Но у людей родители не имели ничего общего с группой роботов-сборщиков, а дети совсем не походили на столы или шкафы. Он заблуждался.
Это было тайной для него. И останется тайной навсегда. Он не человек, и откуда же ему знать, что такое семейные связи?
Потом Эндрю подумал о Маленькой Мисс, о Джордже, Поле, и даже о вспыльчивом старом Сэре, и о том, что они значили для него. И понял, что и он — одно из звеньев семейной цепи, в конце-то концов, хотя у него и не было родителей и никогда не будет детей.

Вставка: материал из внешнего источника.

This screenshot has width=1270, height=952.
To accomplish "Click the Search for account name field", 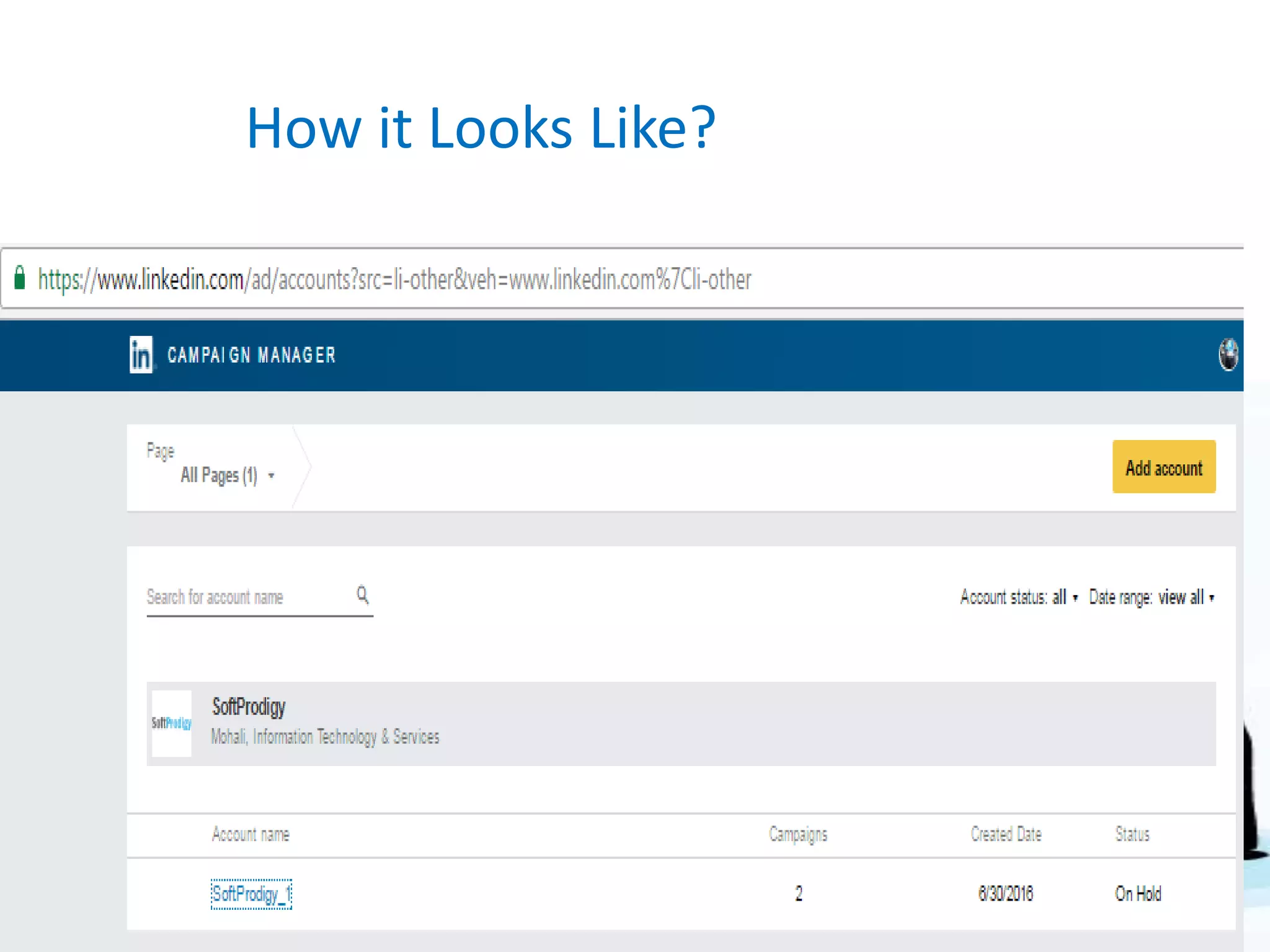I will coord(248,597).
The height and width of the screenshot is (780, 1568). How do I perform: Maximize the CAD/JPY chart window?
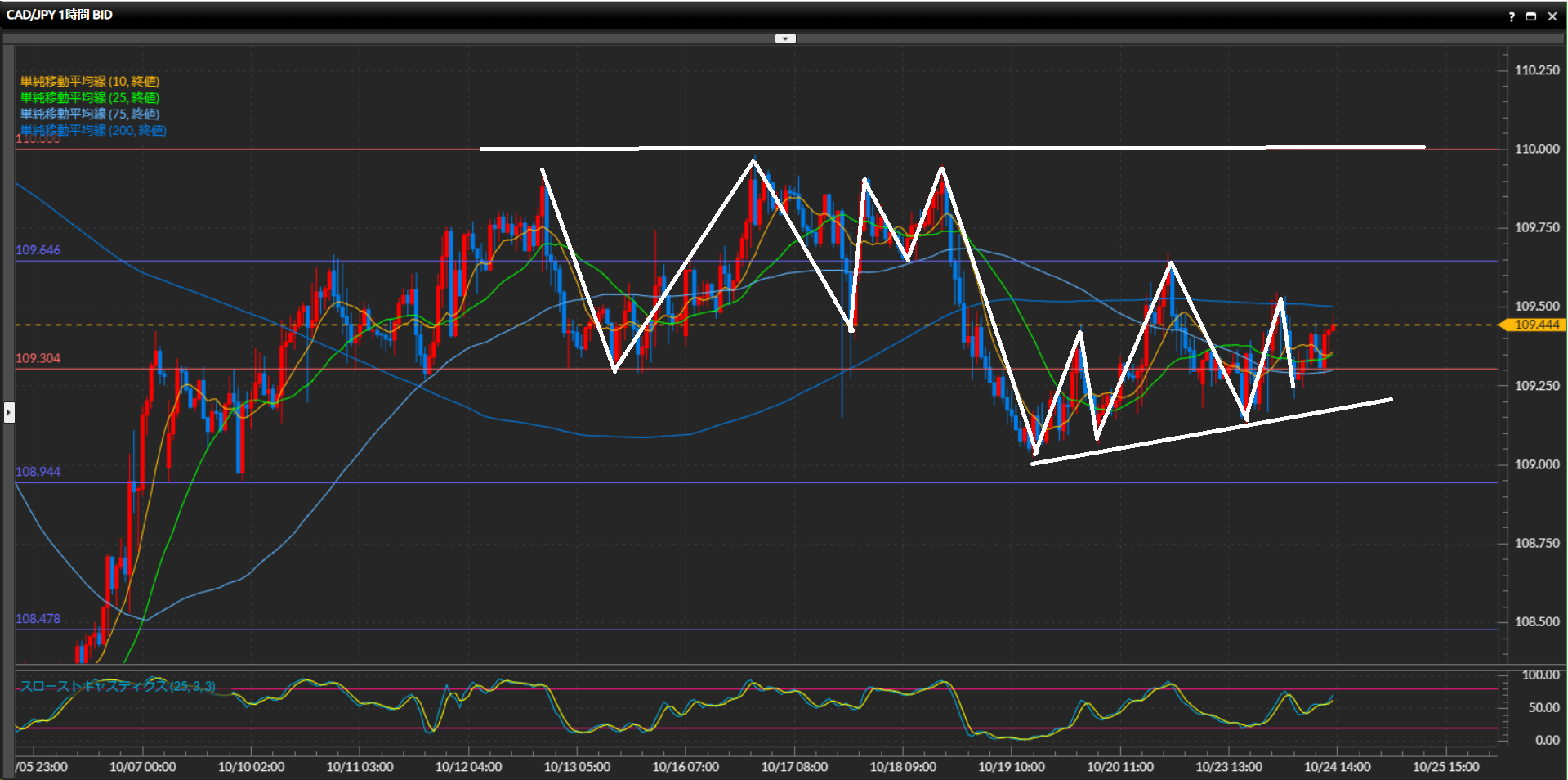point(1531,16)
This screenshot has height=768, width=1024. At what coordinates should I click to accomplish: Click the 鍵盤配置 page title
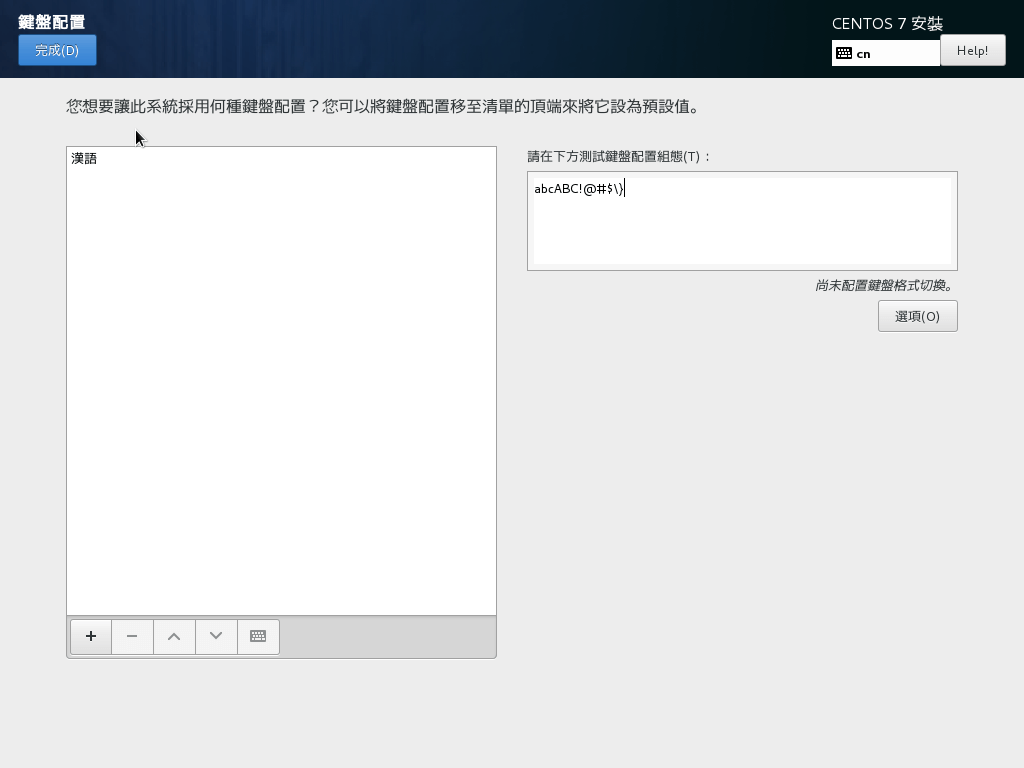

Мартины взяли его к себе и сделали его членом семьи. Он действительно был Мартином. Да, Мартином-приемышем, но мог ли он надеяться на что-либо лучшее? А сколько людей было вокруг, которые не испытали счастья принадлежать к такой любящей семье! Так что, если хорошенько подумать, ему здорово повезло. Оставаясь всего лишь роботом, он узнал прочность и непрерывность семейной жизни, он испытал ее тепло, он испытал любовь.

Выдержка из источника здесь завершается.